Le thème de l’ouvrage est simple : il dénonce l’idéologie ambiante qui voudrait faire croire que toutes les inégalités de la nature seraient inscrites dans les gènes. Ainsi, les partisans du déterminisme biologique ont recours à la science pour tenter de démontrer que les femmes ne sont pas les égales des hommes (forcément, elles ont un cerveau plus petit), que les noirs sont moins intelligents que les blancs, mais également que le pouvoir machiste est une donnée neurobiologique, qu’il existe en gène des croyances (donnant accès à Dieu), etc. On peut trouver ces débats parfaitement farfelus. Pourtant, cette « idéologie » se vend à plusieurs dizaines de millions d’exemplaires avec des ouvrages du type Pourquoi les hommes mentent et les femmes ne savent pas lire une carte routière ou encore Les hommes viennent de Mars et les femmes de Vénus. Selon ces livres, les différences hommes/femmes seraient expliquées non seulement par la neurobiologie mais aussi par l’anthropologie (héritage génétique de la préhistoire) et donc, on ne peut rien y faire… Une écriture alerte, un soupçon d’études présentées comme irréfutables et voilà l’intelligence du lecteur endormie et fascinée par un mode de présentation qui facilite l’identification et où tout paraît si simple et vrai…

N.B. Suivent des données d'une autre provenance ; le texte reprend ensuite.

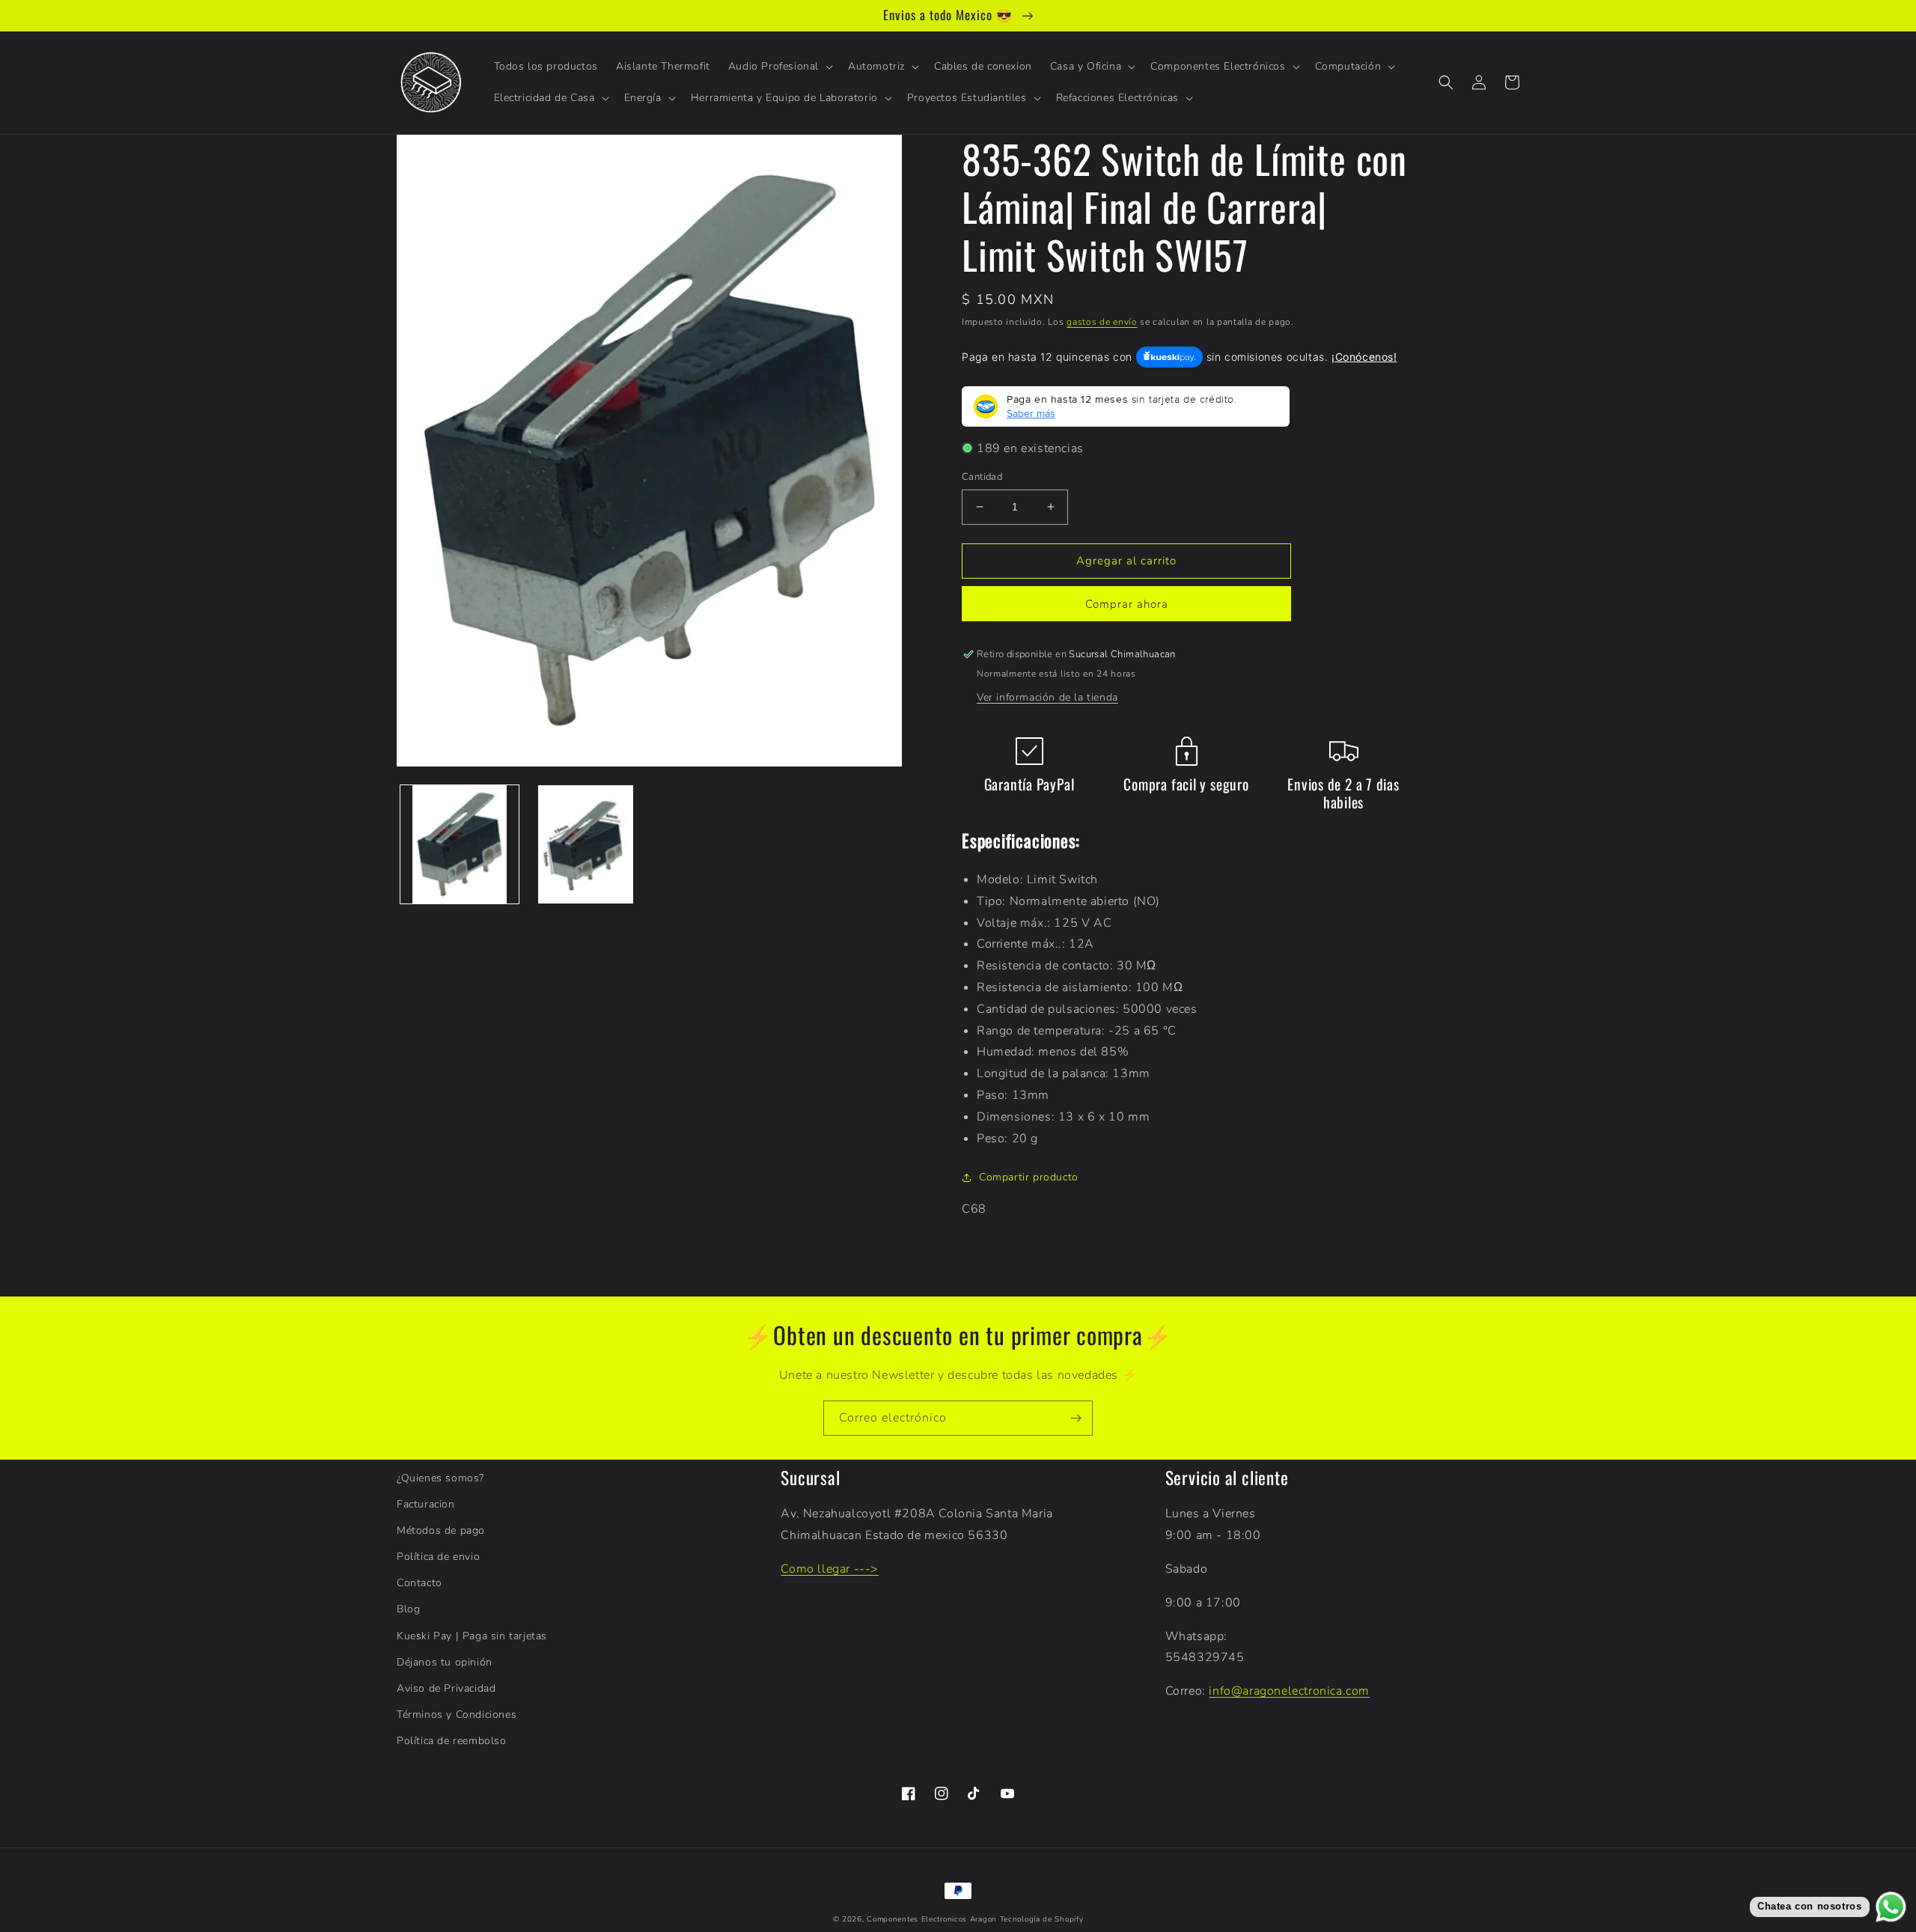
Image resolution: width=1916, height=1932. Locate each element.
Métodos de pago (441, 1530)
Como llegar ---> (830, 1569)
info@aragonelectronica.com (1289, 1691)
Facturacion (426, 1504)
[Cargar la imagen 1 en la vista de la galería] (459, 844)
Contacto (419, 1583)
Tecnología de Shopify (1042, 1919)
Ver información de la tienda (1047, 697)
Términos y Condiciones (456, 1714)
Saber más (1031, 413)
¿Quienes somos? (440, 1478)
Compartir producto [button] (1028, 1177)
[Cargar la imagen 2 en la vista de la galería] (585, 844)
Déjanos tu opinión (444, 1662)
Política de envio (438, 1556)
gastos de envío (1102, 322)
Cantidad (982, 477)
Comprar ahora (1126, 604)
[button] (779, 66)
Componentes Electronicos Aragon (932, 1919)
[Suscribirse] (1075, 1418)
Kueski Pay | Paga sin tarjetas (472, 1636)
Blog (408, 1609)
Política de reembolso (452, 1741)
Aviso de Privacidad (446, 1688)
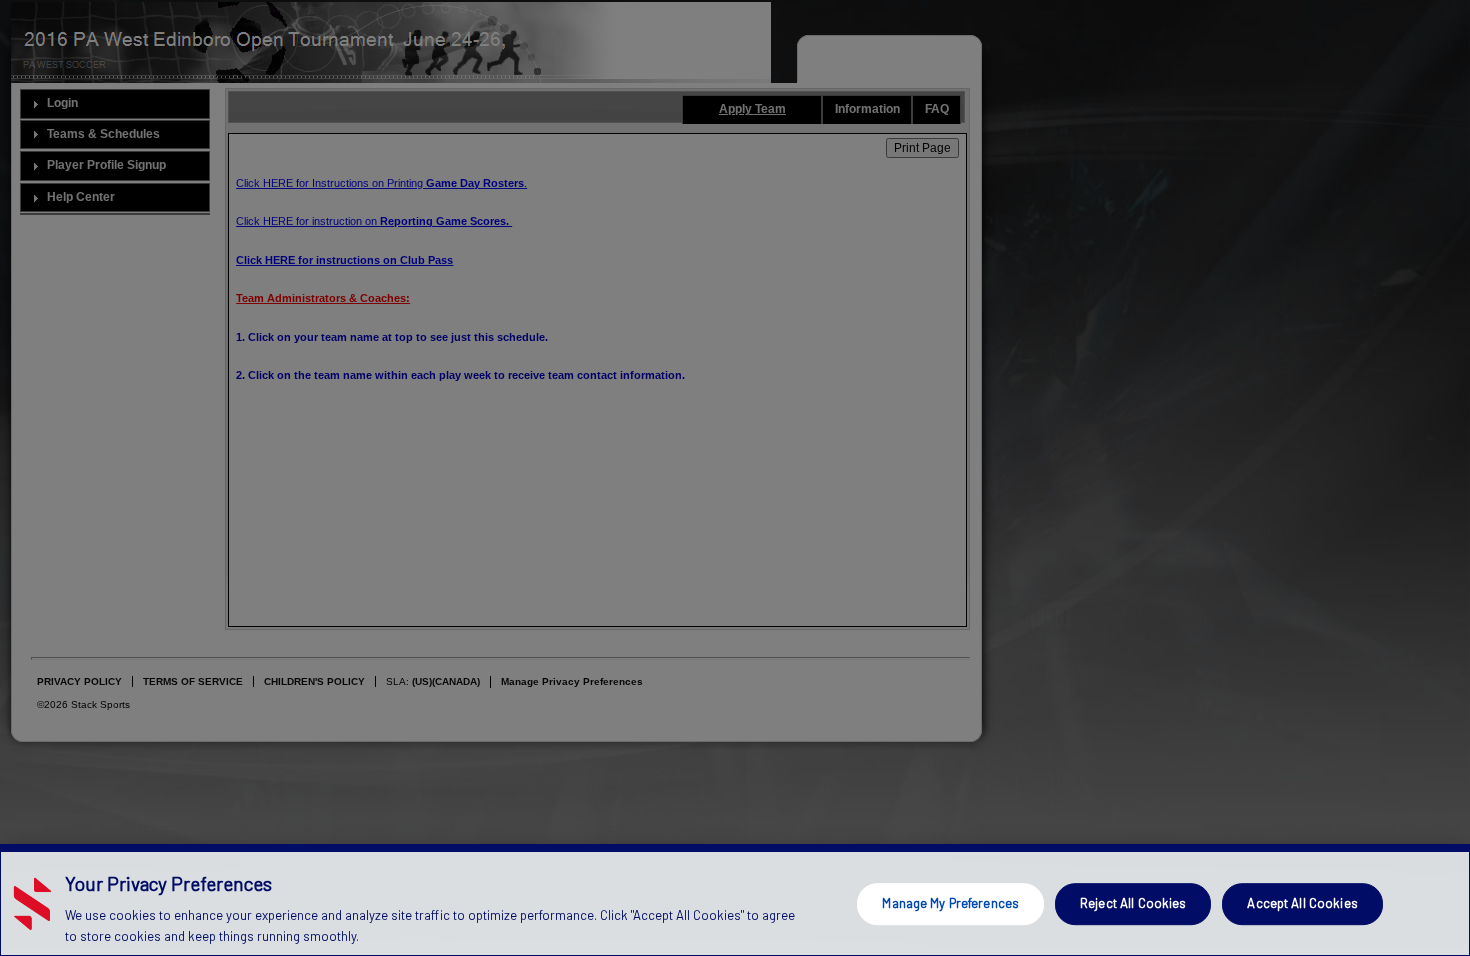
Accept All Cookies (1302, 903)
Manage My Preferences (950, 903)
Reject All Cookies (1133, 903)
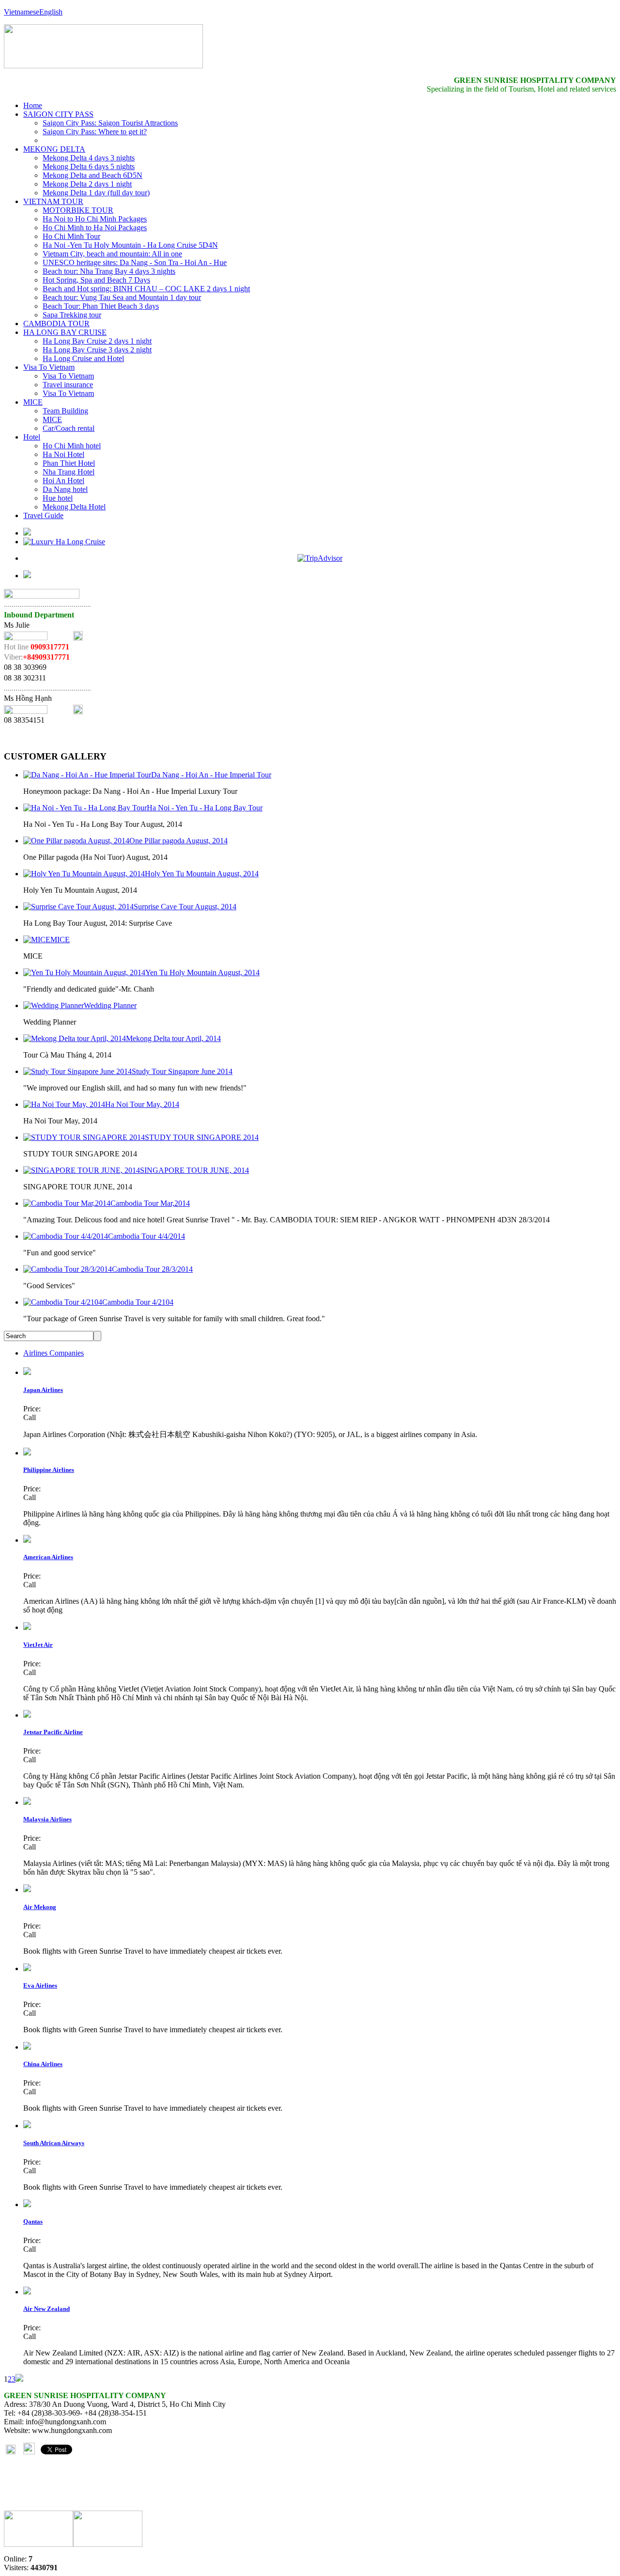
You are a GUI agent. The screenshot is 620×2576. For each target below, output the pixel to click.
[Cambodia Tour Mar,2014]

Les auteurs de Cerveau, Sexe et Pouvoir démontrent non seulement la vacuité des arguments présents dans ces livres, mais également le fait qu’ils sont scientifiquement totalement erronés ! Mais le propos de ce livre ne s’arrête pas à une critique des erreurs véhiculées par ces ouvrages à succès. En fait, la question principale est de savoir si la science, et en particulier les neurosciences (l’étude du fonctionnement neurologique du cerveau), permet de légitimer une quelconque différence homme/femme. La réponse est ici clairement non, et s’appuie sur un bilan de connaissances des études les plus sérieuses en la matière. Les auteurs démontrent ainsi que nos comportements, aptitudes, émotions, valeurs ne sont pas inscrites «dans le cerveau», car ce dernier n’est programmé que pour une chose : apprendre et s’adapter. Toute différence est donc avant tout acquise, c’est-à-dire fortement en lien avec des données comme la culture ou encore l’éducation et les évènements de vie.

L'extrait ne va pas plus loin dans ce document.